Bikram and his father have already done an incredible job in getting the school up and running. In the year 2000, in their family home, with a vision and a little money and belief that Bikram got from an Australian donor who was visiting the area at the time, BBAS Memorial school was born. The school is creating a future of opportunities for both children whose families can afford to contribute a few dollars per month to pay for English education, as well as those who are ‘landless’ and who can’t afford to pay for education.

But the most shocking part came when Bikram explained why the school was so important. Children in western Nepal are being trafficked into India in higher numbers than ever before. Girls in particular are at risk, numbers have increased five-fold since 2013. They often end up as sex workers or in forced labour. Boys too are taken – often to work in construction under terrible conditions. Uneducated families that are poor are often preyed upon by traffickers and this is why we, together with Bikram, believe that the expansion of the school for the children of Bardia is vital. It is hard for us to even imagine one of our children being exposed to such situations, it just doesn’t enter our thoughts. But it is their reality.

Newnham: How can others help with Bardia and why is it important to do so?
Holth:
I think many of us have already begun to realise that fulfillment in life does not come simply from what we do for ourselves and the experiences we undertake, but true fulfillment comes from what we give to others. And in this case what is economically so little for us living in a developed country, can have such a HUGE impact in a place such as Bardia.

Ky Furneaux (top Hollywood stuntwoman and wilderness expert), joined me on the latest trip to Bardia in September 2018. The joy on the faces and in the hearts of the children we spoke to and shared moments with, in play and in conversation will remain with us always.
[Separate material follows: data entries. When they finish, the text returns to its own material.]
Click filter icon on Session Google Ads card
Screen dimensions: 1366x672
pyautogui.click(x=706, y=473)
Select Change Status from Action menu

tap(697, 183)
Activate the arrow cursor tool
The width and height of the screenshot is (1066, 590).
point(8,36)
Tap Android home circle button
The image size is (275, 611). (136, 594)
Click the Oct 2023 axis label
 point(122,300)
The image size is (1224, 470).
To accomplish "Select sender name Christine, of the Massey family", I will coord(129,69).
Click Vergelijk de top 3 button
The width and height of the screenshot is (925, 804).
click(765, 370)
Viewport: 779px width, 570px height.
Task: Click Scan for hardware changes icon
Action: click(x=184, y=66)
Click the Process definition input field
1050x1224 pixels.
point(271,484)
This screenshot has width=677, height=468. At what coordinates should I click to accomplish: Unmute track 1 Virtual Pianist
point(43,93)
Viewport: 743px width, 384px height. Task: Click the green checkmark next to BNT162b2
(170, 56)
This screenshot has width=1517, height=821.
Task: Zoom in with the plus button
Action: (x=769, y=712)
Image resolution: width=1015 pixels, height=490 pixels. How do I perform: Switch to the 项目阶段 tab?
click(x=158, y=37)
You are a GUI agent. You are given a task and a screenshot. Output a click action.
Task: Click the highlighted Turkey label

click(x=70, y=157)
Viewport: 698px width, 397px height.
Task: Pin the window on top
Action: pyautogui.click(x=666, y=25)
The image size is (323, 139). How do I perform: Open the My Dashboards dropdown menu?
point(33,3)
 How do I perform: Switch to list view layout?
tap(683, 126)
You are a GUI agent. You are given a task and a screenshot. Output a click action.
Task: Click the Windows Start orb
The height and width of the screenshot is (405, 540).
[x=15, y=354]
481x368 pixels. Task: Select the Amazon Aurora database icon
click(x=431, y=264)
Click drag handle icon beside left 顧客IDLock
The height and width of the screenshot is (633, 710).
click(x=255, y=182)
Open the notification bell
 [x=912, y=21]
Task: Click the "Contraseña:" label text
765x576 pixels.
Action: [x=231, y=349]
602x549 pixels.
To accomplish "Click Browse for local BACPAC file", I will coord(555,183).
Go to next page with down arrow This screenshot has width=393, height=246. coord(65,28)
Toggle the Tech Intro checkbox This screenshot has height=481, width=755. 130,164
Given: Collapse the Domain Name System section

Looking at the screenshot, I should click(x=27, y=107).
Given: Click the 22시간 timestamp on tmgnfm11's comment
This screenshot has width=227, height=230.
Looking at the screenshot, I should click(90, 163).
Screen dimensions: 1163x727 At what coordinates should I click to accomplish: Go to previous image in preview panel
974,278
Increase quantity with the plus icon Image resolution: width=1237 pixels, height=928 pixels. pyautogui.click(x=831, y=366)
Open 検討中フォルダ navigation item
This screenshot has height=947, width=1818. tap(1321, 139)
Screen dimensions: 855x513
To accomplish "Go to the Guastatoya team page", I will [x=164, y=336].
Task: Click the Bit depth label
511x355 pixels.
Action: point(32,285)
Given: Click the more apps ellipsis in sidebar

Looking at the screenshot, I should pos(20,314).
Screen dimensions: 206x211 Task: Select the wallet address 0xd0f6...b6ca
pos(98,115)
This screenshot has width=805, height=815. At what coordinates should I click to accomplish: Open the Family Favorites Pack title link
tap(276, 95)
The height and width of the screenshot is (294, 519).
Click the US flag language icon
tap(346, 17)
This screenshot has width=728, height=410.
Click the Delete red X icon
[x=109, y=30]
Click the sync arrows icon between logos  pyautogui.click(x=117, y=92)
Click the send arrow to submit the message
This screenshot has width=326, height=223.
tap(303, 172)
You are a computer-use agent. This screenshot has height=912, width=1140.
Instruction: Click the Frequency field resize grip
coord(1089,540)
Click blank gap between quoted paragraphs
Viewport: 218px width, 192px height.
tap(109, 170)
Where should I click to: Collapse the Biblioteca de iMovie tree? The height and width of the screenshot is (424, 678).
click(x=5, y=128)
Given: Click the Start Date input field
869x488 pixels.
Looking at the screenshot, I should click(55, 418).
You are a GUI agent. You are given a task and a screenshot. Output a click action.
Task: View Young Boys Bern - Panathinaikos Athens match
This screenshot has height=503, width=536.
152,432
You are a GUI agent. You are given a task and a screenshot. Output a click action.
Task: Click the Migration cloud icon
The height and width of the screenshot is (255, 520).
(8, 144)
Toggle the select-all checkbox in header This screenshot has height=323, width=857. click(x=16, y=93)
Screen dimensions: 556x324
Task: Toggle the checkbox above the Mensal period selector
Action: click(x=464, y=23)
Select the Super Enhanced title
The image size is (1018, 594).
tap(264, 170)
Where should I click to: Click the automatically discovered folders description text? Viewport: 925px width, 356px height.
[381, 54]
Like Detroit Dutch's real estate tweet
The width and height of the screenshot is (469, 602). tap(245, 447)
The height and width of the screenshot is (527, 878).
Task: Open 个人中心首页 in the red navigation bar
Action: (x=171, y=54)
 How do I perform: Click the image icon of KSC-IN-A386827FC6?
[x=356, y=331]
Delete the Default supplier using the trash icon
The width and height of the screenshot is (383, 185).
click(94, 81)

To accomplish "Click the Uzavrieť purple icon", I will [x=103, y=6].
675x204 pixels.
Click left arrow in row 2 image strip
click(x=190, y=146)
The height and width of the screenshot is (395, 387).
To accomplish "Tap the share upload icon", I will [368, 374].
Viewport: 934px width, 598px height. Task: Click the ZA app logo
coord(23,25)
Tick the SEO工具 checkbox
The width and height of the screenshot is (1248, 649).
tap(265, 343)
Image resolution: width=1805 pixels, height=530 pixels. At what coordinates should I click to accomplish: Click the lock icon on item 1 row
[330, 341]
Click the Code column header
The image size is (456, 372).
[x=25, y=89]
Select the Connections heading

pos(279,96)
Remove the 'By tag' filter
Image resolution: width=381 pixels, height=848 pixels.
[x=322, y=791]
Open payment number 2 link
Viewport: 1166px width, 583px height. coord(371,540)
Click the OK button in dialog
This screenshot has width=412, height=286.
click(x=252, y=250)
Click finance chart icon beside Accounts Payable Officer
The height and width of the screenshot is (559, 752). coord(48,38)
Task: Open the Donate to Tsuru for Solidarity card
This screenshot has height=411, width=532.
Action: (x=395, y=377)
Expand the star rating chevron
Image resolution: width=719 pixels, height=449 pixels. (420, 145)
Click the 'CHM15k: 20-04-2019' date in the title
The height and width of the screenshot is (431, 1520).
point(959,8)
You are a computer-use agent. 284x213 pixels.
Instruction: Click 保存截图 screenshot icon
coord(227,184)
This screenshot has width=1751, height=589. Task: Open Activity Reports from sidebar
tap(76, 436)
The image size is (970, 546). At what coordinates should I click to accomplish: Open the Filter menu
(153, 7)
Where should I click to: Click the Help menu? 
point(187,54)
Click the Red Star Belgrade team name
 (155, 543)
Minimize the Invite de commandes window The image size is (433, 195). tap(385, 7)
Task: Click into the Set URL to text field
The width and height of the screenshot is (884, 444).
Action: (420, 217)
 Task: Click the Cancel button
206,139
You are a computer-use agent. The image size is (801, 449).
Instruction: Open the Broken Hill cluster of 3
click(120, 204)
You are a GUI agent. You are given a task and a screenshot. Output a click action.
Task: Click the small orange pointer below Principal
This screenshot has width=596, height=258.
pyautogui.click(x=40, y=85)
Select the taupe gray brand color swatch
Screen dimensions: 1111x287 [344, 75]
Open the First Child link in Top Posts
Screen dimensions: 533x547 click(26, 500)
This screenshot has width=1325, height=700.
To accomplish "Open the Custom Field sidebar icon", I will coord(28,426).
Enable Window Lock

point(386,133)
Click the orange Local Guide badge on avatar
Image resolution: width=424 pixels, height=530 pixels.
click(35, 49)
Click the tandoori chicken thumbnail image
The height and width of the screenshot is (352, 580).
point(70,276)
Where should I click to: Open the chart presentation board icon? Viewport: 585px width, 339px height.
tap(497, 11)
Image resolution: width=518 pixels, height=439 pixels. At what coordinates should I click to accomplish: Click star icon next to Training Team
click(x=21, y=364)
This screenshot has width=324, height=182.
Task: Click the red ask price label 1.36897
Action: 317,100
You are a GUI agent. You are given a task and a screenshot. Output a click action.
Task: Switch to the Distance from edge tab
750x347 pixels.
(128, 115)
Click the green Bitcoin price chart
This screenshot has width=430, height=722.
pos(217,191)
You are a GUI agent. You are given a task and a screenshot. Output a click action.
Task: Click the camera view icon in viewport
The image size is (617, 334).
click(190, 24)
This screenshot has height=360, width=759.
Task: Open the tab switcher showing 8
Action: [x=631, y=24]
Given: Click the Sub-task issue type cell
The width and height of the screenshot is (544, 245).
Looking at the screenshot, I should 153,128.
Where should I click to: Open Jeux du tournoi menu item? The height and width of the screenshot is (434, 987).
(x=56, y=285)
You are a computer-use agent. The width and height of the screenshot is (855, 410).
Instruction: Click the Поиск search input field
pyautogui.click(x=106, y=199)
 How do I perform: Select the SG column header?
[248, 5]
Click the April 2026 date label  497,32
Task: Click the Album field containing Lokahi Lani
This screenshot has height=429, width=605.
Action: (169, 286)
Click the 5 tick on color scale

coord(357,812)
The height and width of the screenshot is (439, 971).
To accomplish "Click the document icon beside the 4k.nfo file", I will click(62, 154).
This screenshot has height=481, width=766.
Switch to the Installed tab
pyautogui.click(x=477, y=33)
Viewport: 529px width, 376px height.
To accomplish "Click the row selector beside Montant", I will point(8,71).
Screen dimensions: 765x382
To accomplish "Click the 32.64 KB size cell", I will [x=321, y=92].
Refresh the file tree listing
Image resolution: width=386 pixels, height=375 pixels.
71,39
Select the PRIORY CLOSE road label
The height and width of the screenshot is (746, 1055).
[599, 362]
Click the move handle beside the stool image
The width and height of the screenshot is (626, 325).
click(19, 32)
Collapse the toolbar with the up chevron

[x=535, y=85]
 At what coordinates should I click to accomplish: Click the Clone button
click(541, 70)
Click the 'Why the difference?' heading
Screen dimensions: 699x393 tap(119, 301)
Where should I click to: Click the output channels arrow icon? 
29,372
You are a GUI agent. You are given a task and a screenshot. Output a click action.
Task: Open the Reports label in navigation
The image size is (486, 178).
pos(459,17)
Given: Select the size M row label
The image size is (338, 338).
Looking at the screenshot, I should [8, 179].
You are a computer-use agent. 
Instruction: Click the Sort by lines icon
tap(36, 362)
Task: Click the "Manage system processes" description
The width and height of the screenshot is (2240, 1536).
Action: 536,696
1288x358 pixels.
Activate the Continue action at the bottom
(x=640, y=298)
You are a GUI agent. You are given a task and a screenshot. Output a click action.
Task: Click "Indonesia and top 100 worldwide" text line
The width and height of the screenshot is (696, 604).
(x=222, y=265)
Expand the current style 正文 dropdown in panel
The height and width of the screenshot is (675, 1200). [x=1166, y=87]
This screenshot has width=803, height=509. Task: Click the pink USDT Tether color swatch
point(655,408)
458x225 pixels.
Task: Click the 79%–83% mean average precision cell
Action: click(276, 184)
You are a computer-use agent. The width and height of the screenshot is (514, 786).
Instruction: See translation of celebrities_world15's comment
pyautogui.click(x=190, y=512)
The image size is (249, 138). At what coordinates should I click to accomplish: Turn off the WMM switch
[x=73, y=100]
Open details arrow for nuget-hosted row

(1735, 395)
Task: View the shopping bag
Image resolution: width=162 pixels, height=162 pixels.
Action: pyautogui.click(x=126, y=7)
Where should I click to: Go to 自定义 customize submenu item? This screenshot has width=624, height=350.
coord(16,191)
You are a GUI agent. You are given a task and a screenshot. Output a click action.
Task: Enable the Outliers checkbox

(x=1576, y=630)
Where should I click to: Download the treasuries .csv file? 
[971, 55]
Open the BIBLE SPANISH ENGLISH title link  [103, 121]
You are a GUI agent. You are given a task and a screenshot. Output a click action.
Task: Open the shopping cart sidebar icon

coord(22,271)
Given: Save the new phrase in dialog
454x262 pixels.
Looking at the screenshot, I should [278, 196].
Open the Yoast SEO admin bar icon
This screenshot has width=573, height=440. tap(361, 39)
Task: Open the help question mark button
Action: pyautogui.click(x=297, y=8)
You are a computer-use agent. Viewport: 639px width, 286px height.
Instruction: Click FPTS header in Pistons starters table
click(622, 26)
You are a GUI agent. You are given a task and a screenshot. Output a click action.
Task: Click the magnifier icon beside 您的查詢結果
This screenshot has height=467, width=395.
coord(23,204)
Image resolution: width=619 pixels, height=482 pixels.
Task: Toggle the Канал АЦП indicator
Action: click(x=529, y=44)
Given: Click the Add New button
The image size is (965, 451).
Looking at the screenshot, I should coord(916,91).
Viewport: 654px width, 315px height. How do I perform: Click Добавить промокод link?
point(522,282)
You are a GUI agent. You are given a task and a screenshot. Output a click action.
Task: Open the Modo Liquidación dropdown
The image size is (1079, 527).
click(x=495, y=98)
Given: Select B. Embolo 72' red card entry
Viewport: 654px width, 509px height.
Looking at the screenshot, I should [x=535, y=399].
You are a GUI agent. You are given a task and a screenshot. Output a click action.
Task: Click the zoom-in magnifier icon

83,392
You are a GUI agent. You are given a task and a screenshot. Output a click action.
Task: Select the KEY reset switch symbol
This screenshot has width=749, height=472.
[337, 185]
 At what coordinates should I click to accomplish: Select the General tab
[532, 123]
We even interviewed a number of children to understand what they want to do with their education. Not one of them said a new car, a new house, a holiday, or money...they all wanted to learn to be able to come back to their village with their skill set to make a difference to their community.

Bikram has created an amazing place where children are being educated, but the conditions are incredibly uncomfortable and in desperate need of an upgrade. The school now crams in over 500 students, up to 51 students in one class room, and has only 3 toilets with no running water for all of these kids..They desperately need to expand. The school has been self-sustaining for many years however, their income is not sufficient to finance the upgrade. If they cannot upgrade many children will be turned away from the school, they will not be able to open years 11 and 12 to keep kids in school longer, and the quality of the education will drop, as they are bursting at the seams.

Bikram says children who go to the BBAS school have also found jobs – and given back to the local community – some of them returning to the school to be teachers as well as returning to the community to act as guards for the national park to protect the rhinos from the poachers. Government officials around the world and numerous large aid agencies globally all agree that education is the vital key to reduce trafficking.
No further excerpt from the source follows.